__Your goal__: Convert everything from the line containing "The width and" down to the line containing "click(x=157, y=369)" into a JSON list of strings, one string per line, skipping blank lines. Leave the pictures out of your answer.
-- Start of Recorded information --
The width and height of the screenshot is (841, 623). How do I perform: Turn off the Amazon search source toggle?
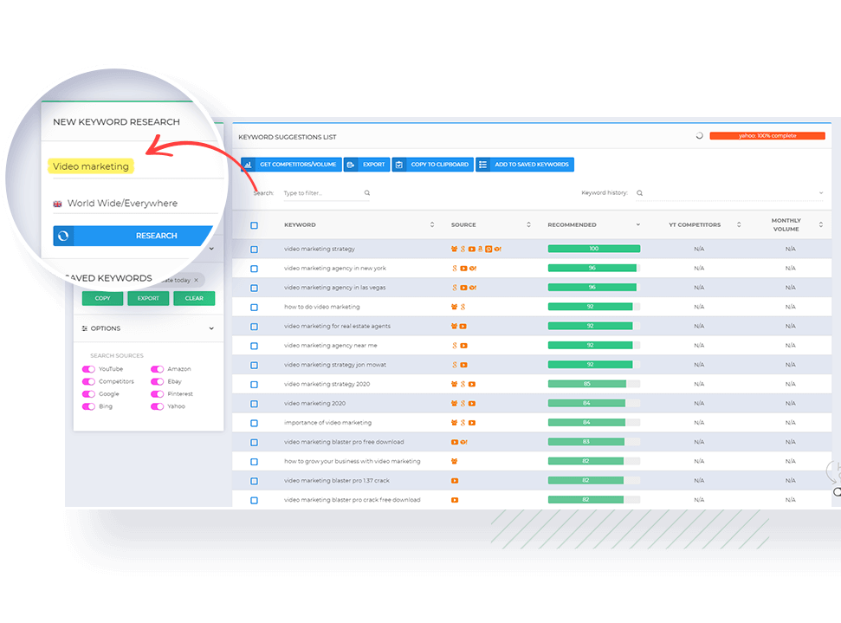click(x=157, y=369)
-- End of Recorded information --
-- Start of Recorded information --
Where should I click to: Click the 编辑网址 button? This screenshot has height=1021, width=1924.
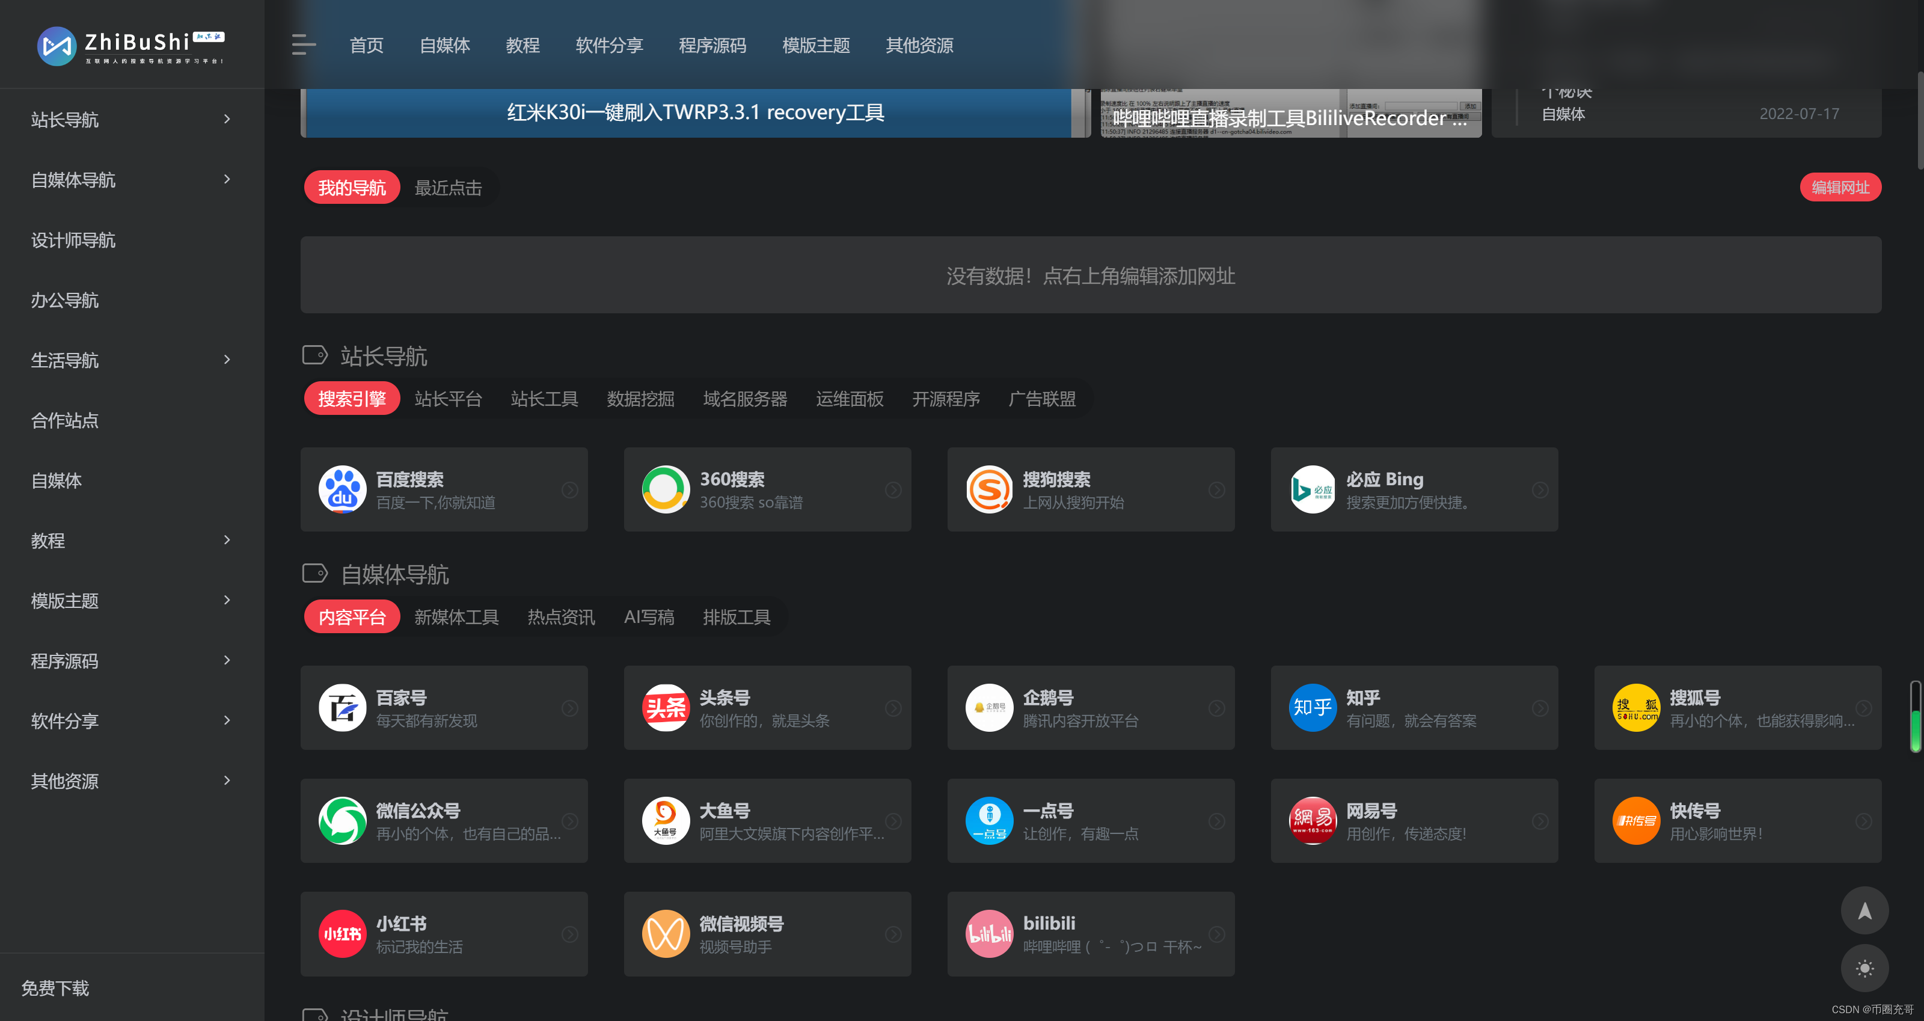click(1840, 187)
-- End of Recorded information --
-- Start of Recorded information --
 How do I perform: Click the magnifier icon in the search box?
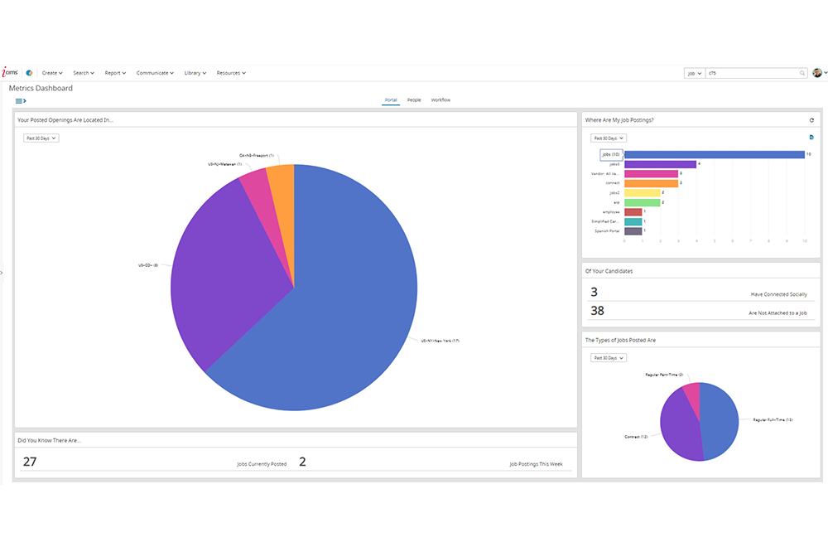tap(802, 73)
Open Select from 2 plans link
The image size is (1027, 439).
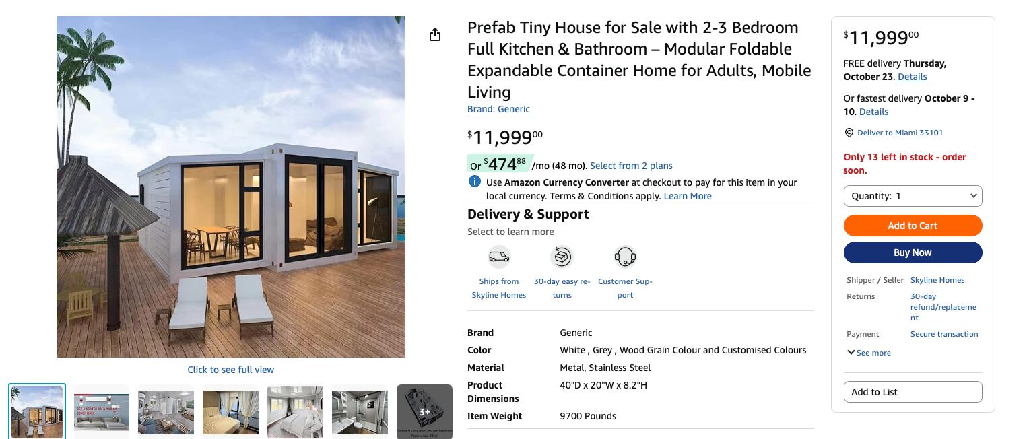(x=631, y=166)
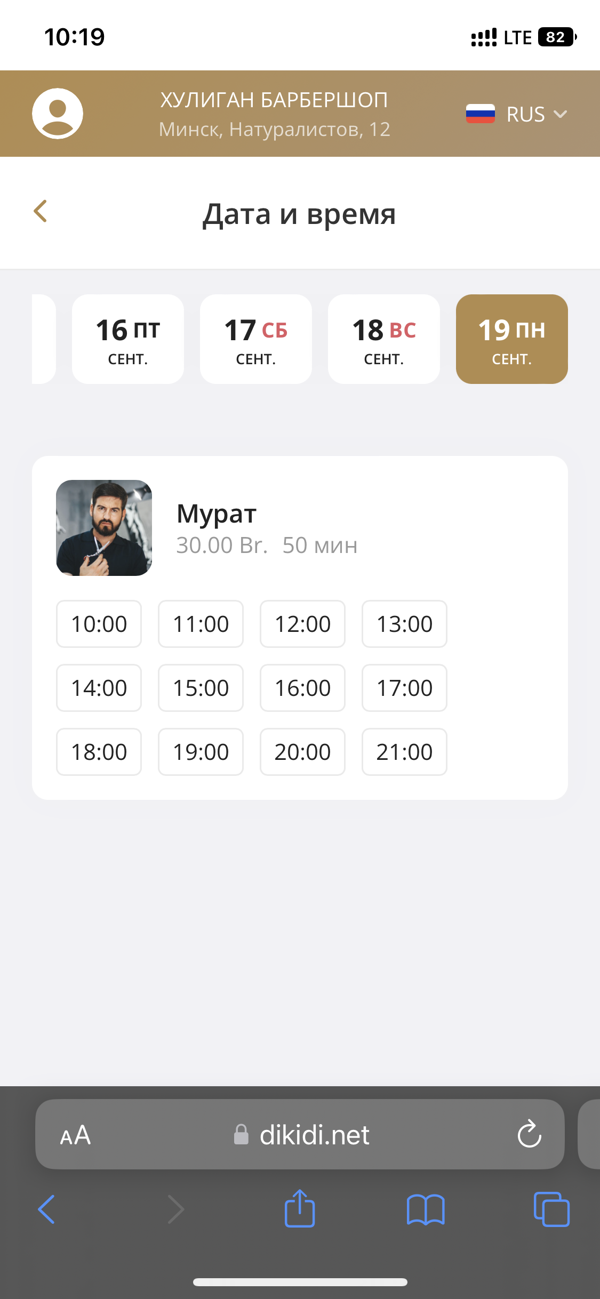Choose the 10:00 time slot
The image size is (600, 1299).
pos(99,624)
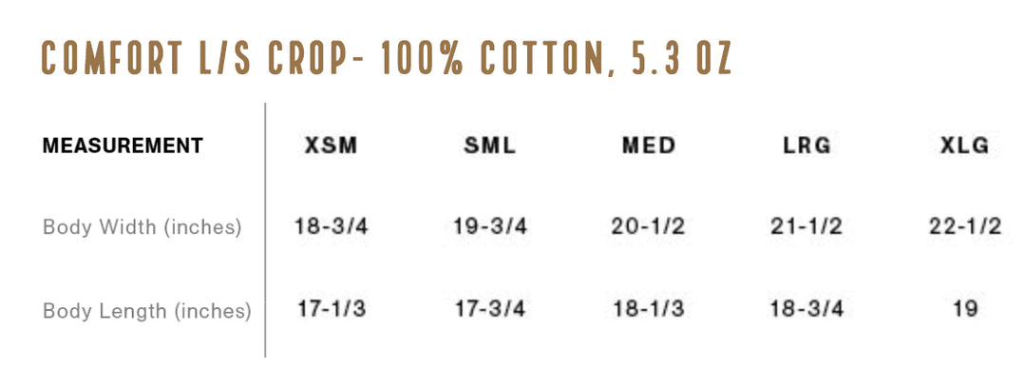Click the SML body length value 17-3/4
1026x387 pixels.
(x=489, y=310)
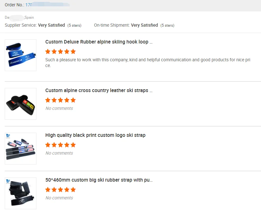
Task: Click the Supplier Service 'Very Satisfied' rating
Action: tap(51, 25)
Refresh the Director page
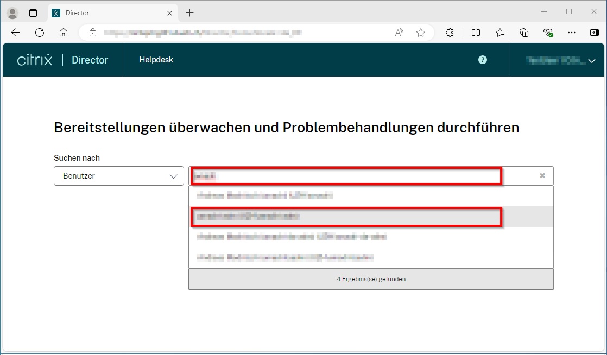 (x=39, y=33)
-- End of Recorded information --
__Correct answer__:
[
  "The width and height of the screenshot is (841, 623). How do I perform: Turn off the Amazon search source toggle?",
  "click(x=157, y=369)"
]